▸ Directions
Reproduce the following lines verbatim, starting at the line containing "Where should I click to: Select the plus-prefixed" and ending at the line containing "click(108, 574)", with both of those lines included.

[Raw records]

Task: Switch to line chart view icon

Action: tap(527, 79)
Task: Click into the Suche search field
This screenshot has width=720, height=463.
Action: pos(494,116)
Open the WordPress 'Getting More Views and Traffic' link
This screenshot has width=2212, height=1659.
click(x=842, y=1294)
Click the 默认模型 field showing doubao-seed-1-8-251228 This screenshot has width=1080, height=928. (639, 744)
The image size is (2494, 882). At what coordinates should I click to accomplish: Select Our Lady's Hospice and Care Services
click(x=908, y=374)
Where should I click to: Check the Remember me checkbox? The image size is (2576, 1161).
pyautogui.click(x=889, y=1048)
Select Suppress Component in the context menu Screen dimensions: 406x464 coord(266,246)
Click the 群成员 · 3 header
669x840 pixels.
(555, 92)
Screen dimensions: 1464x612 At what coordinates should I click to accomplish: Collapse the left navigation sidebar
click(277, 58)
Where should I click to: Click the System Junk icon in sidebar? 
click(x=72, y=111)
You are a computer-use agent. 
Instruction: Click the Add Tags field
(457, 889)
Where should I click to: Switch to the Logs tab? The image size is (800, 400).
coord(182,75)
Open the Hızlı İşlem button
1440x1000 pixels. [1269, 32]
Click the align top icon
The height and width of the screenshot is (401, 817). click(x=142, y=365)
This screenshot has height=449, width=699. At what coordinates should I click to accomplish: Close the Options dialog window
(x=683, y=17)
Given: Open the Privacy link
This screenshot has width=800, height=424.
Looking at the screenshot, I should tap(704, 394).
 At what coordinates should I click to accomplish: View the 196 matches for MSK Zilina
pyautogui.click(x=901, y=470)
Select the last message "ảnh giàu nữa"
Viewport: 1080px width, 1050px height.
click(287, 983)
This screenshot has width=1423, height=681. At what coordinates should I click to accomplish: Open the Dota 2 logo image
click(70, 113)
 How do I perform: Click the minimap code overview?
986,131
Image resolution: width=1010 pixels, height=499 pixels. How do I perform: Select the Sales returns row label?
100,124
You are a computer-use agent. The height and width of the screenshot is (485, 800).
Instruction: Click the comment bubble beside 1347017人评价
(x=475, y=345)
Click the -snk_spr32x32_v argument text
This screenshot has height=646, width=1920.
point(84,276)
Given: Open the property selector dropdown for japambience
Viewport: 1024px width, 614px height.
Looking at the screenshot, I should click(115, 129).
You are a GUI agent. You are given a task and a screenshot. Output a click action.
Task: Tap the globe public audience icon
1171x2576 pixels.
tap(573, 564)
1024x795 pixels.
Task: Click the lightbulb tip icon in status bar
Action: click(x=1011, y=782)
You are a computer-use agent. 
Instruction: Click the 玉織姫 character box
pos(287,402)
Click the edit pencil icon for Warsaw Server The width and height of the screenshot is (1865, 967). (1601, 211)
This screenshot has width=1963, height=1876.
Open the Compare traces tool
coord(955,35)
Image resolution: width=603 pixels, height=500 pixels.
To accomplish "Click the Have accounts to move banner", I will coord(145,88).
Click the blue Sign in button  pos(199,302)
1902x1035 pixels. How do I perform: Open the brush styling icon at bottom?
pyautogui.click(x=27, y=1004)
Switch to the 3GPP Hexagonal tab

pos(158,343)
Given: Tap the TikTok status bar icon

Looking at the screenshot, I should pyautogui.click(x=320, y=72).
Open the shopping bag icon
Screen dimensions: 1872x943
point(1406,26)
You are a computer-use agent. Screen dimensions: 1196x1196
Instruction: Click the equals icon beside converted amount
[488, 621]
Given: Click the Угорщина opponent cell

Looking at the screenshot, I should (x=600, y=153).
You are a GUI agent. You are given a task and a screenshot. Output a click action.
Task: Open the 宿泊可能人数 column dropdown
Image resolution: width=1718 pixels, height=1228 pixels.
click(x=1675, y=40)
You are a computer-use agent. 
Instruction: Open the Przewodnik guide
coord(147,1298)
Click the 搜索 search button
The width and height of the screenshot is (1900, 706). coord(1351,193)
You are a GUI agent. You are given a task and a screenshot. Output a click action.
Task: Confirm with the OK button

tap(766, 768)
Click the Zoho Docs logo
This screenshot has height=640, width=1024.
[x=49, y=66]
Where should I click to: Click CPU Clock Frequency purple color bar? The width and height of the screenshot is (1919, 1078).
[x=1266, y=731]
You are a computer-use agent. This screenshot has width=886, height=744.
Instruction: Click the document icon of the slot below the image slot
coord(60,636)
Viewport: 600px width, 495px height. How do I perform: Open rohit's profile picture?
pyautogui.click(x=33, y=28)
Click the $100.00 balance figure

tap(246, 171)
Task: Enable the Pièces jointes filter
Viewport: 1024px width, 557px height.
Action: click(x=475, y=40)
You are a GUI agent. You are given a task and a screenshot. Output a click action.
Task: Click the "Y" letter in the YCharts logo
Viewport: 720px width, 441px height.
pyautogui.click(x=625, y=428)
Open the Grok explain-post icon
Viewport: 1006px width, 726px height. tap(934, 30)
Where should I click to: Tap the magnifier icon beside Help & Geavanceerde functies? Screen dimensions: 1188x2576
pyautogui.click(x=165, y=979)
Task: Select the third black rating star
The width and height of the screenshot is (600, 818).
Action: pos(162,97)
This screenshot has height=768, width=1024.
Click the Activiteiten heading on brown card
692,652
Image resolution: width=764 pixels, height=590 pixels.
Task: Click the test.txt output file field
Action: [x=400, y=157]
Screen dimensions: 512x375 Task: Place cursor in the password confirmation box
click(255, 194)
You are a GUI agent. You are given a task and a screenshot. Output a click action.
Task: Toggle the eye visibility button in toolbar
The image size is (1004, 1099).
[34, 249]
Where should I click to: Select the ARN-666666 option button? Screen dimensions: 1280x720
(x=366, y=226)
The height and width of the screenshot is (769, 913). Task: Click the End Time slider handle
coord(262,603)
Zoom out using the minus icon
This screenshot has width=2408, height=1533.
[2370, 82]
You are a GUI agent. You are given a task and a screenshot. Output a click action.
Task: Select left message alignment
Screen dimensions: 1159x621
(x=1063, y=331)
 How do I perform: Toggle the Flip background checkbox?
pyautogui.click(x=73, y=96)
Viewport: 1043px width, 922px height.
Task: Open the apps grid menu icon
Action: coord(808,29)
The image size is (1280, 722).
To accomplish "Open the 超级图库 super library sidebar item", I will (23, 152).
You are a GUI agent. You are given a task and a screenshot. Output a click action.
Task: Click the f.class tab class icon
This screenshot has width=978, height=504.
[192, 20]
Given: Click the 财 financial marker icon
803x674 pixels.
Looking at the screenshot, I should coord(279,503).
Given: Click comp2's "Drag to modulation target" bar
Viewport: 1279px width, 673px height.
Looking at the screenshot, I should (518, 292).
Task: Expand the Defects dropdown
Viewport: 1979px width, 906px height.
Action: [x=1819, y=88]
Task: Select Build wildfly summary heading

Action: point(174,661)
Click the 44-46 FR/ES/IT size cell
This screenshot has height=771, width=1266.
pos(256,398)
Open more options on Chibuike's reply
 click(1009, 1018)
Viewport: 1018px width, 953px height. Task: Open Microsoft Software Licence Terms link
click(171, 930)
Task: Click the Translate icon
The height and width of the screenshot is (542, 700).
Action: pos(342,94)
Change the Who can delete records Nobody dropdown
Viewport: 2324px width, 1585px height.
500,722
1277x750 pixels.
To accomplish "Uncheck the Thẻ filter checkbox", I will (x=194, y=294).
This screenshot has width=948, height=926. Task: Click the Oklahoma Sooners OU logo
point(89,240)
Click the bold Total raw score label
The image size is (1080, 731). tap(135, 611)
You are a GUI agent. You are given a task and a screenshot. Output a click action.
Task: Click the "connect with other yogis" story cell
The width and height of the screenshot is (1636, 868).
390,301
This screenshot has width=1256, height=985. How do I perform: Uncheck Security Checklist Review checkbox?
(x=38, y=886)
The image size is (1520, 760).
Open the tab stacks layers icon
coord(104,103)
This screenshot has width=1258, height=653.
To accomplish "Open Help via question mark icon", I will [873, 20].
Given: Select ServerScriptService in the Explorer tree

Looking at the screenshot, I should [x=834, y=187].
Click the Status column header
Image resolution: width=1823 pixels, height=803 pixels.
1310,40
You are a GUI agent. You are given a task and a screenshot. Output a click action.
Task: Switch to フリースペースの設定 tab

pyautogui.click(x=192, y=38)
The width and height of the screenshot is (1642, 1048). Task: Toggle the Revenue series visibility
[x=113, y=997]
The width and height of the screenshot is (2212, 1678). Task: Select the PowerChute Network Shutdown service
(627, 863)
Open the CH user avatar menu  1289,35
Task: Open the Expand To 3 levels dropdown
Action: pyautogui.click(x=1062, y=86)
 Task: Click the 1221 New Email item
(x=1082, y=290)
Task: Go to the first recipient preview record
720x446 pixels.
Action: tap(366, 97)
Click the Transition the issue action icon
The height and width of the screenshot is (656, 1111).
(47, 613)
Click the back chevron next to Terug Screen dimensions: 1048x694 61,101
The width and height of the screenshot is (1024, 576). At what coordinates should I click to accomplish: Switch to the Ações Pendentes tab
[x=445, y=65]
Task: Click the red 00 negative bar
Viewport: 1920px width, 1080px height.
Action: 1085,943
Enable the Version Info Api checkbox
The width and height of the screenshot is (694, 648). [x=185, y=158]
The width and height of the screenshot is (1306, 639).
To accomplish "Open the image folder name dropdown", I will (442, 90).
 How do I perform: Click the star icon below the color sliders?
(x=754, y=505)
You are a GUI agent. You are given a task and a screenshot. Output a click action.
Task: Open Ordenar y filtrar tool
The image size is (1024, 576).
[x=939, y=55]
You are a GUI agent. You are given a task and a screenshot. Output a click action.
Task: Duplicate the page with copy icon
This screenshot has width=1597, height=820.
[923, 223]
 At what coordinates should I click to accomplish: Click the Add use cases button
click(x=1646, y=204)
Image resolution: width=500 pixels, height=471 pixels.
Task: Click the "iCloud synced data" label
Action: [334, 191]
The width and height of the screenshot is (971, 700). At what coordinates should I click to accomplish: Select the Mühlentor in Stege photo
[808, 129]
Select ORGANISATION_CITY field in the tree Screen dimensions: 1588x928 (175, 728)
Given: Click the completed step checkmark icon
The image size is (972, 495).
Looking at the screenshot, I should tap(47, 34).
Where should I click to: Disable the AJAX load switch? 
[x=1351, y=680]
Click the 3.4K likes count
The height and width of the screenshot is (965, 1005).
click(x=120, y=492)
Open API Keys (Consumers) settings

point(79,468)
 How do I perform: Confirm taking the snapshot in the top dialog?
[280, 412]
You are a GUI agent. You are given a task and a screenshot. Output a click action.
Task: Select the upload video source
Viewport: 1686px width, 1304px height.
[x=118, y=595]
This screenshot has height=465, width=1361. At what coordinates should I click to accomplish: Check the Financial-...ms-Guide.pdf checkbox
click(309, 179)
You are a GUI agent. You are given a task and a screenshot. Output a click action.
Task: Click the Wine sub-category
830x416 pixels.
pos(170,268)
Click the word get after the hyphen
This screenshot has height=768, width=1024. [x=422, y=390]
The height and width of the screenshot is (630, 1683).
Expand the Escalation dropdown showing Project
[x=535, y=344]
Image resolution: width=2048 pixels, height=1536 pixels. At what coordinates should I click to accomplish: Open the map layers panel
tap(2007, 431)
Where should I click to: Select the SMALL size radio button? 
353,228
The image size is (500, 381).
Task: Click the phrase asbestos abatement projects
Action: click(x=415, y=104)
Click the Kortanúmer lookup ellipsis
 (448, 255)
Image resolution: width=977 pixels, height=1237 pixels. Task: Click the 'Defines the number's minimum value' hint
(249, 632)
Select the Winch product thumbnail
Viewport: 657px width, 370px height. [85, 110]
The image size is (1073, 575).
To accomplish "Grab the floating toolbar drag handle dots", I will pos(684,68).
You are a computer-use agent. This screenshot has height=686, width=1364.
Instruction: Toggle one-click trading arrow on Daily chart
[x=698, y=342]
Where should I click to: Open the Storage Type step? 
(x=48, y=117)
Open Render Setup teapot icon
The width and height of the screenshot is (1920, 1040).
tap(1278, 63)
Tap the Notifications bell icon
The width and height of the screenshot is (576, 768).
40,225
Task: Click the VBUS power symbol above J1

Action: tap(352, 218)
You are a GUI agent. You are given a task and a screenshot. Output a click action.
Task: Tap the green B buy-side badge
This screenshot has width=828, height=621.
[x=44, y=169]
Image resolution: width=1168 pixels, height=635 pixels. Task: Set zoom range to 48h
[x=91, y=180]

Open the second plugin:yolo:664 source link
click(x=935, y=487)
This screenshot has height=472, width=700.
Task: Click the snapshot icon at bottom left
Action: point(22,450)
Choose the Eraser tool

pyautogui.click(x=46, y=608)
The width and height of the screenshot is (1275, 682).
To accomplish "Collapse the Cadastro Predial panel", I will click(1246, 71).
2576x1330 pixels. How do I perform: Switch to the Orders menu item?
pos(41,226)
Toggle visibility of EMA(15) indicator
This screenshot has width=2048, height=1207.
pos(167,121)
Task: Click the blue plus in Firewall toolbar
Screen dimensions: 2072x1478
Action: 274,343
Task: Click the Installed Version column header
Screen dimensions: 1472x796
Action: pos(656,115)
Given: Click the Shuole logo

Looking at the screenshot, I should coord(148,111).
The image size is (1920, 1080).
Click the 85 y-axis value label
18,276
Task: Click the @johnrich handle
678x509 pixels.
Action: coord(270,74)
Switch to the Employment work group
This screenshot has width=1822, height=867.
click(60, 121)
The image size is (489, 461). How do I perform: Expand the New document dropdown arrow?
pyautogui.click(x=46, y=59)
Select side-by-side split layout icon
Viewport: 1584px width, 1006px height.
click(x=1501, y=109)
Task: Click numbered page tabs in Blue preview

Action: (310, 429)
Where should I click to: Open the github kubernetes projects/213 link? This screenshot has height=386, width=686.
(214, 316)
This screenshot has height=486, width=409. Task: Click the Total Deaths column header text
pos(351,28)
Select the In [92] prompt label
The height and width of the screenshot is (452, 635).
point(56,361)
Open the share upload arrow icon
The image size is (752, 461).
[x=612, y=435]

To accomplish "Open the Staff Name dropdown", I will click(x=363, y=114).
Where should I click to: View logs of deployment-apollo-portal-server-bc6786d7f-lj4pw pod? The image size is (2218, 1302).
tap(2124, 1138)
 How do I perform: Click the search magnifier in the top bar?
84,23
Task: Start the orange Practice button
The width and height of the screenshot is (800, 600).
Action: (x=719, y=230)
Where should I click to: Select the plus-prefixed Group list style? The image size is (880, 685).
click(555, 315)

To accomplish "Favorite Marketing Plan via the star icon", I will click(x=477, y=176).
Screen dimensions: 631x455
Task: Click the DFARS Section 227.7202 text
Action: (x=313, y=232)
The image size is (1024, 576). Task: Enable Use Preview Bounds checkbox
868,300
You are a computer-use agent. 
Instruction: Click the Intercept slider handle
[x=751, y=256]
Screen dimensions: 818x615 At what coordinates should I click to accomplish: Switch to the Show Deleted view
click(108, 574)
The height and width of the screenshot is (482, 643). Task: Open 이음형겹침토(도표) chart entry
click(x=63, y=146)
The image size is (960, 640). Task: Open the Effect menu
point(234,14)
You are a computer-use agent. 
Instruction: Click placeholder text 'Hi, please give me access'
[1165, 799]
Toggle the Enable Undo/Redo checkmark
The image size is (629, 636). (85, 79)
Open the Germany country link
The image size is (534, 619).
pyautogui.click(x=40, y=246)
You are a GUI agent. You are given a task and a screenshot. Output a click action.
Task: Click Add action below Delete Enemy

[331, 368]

▸ Result of the exercise
Where should I click to: Select the plus-prefixed Group list style? The image size is (880, 685).
click(555, 315)

To accomplish "Favorite Marketing Plan via the star icon", I will click(x=477, y=176).
Screen dimensions: 631x455
Task: Click the DFARS Section 227.7202 text
Action: (x=313, y=232)
The image size is (1024, 576). Task: Enable Use Preview Bounds checkbox
868,300
You are a computer-use agent. 
Instruction: Click the Intercept slider handle
[x=751, y=256]
Screen dimensions: 818x615 At what coordinates should I click to accomplish: Switch to the Show Deleted view
click(108, 574)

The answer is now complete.